[Source records]
---------------

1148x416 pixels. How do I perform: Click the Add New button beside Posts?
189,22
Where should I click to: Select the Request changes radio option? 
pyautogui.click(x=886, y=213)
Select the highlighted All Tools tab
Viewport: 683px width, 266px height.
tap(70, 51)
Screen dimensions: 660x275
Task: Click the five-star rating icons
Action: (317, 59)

---------------

§ **Task to complete**:
What you return must be the entries, given again word for word.

§ **Solution to this exercise**:
1148x416 pixels. How do I perform: Click the Add New button beside Posts?
189,22
Where should I click to: Select the Request changes radio option? 
pyautogui.click(x=886, y=213)
Select the highlighted All Tools tab
Viewport: 683px width, 266px height.
tap(70, 51)
Screen dimensions: 660x275
Task: Click the five-star rating icons
Action: (317, 59)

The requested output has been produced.